Poin kedua menekankan pada waktu bermain siswa. Poin ini menjadi perhatian Sekolah SI lantaran mereka melihat bahwa anak-anak di sekolah negeri punya waktu belajar yang setara dengan buruh dan pekerja. Mereka seharian di kelas hanya menyuntuki pelajaran sekolah. Menurut Tan, kondisi tersebut berdampak buruk bagi kehidupan sosial siswa sampai dewasa. Mereka tidak punya cukup waktu bergaul dengan siswa lain selain hanya di kelas.
Oleh karena itu, Sekolah SI kemudian mewujudkan kepedulian itu dengan membentuk suatu perkumpulan bermain siswa, seperti Commite untuk Bibliotheek (perkumpulan buku-buku), Commite Kebersihan, dan Voetbal Club (klub sepakbola), Coorzitter. Perkumpulan-perkumpulan tersebut bebas dipilih oleh siswa, tergantung minat masing-masing. Keberadaan perkumpulan itu amat penting bagi kemerdekaan si anak.

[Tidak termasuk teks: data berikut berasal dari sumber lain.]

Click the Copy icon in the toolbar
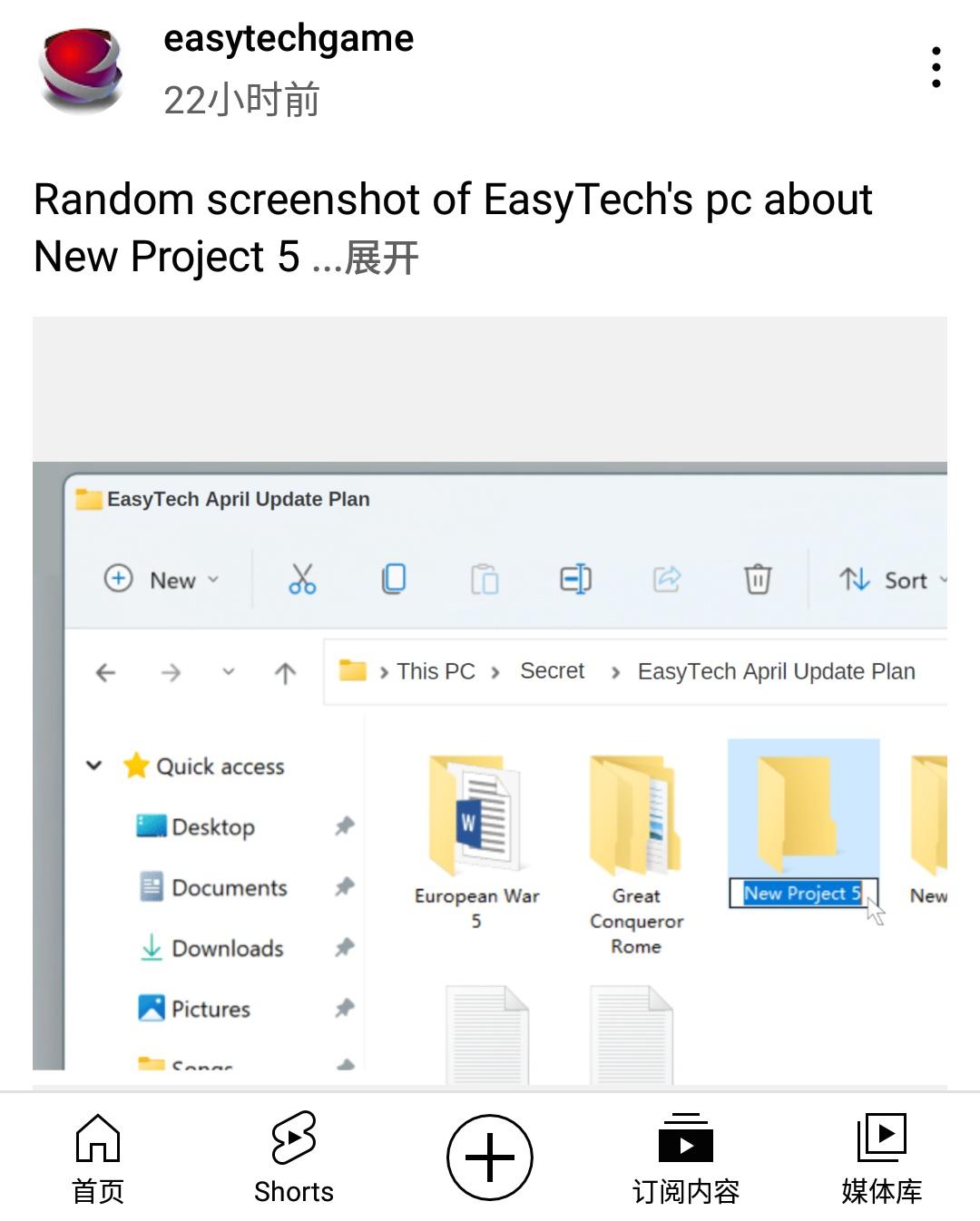The image size is (980, 1221). (x=393, y=579)
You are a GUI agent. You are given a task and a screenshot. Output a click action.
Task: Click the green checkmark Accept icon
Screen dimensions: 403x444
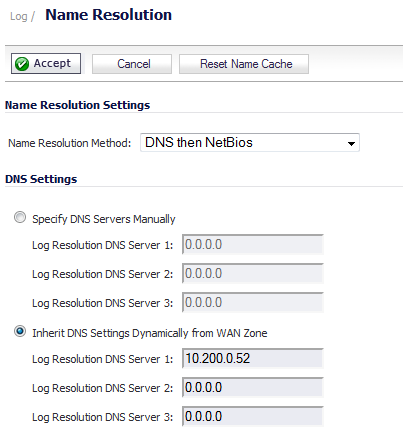[22, 64]
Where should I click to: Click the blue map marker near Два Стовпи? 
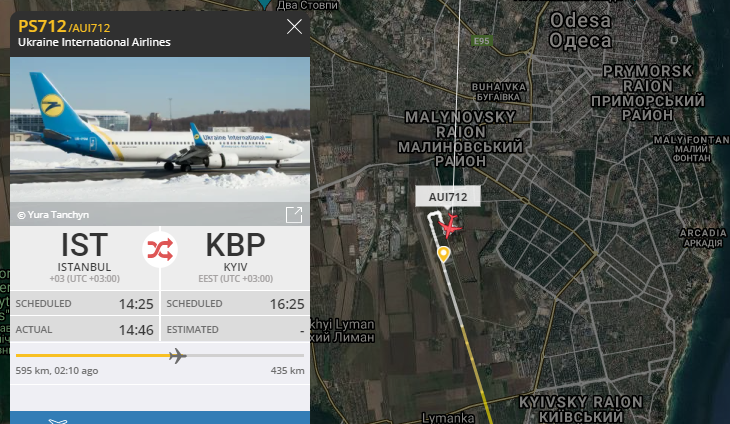point(265,4)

Mempedulikan kaum kromo menjadi penekanan dalam belajar di Sekolah SI berikutnya. Kepedulian ini, menurut Tan, dapat dipupuk dengan membersihkan sekolah sendiri. Hal ini karena bersih-bersih dianggap pekerjaan kotor yang hanya dilakukan orang melarat atau jongos belaka. Bagi Tan, mendorong untuk melakukan pekerjaan “kotor” tersebut dapat membuat mereka tidak tersekat dari kehidupan kaum kromo. Tan pun punya proyeksi sendiri:
“Sesudah kita bisa buang sifat didikan yang bisa mendatangkan benci pada kaum kromo (yang kerja tangan) itu, maka harus kita perhubungkan anak-anak kita dengan kaum melarat. Itulah gunanya, kalau ada tempo kita membicarakan nasib si kromo; kita menanam hati belas kasihan sama bangsa yang tertindas; kita menunjukkan kewajiban sebagai anak kaum yang tertindas itu. Sebab itulah kita membangunkan hatinya, supaya berani bicara dalam Vergadering SI, atau Vergadering Kaum Buruh.”
Sekolah Penghasil Guru hingga Simbol Persaingan Antarcabang SI
Sulit bagi Sekolah SI untuk menyiapkan tenaga pengajar. Kesulitan itu terjadi ketika di tempat lain, cabang-cabang Sekolah SI makin bertambah, sementara keberadaan guru-guru kian dibutuhkan. Karena pendapatan mengajar di Sekolah SI rendah, minat untuk menjadi guru di sana juga rendah.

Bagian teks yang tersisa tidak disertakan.